11 December 2020 Vol 370, Issue 6522
COVID-19 vaccine trial ethics once we have efficacious vaccines
By David Wendler, Jorge Ochoa, Joseph Millum, Christine Grady, Holly A. Taylor
Science11 Dec 2020 : 1277-1279 Full Access
Some placebo-controlled trials can continue ethically after a candidate vaccine is found to be safe and efficacious
The unprecedented effort to identify one or more safe and effective vaccines for COVID-19 includes more than 180 candidates in development (1), with at least 12 in phase 3 trials (2). The testing of so many vaccine candidates, in a pandemic of a disease for which there are to date limited treatment options, raises a critical challenge: What should researchers do if a vaccine candidate is judged to be safe and efficacious? Guidance from the U.S. Food and Drug Administration (FDA) states that in the event that a COVID-19 vaccine candidate is judged to be “safe and effective,” discussion may be necessary “to address ethical arguments to break the blind and offer vaccine to placebo recipients” (3).
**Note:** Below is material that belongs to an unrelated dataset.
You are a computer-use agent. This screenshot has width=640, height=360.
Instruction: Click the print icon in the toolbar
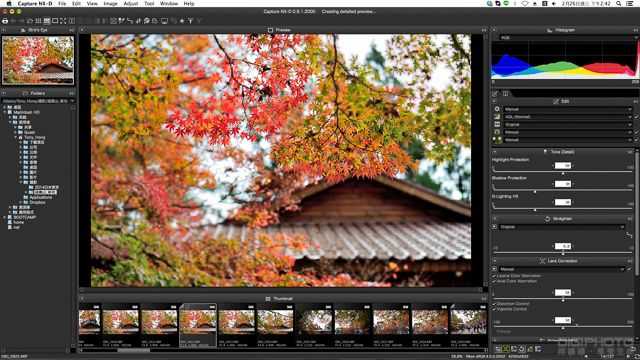[5, 21]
We consider here two questions raised by this guidance: First, if a vaccine candidate is found to be safe and efficacious in a placebo-controlled trial, should the researchers continue that trial as designed? Second, should researchers continue to test other vaccine candidates using placebo-controlled trials? These two questions are especially timely given recent announcements by Pfizer and Moderna that their vaccine candidates have been found to be efficacious in preventing symptomatic COVID-19 (4, 5).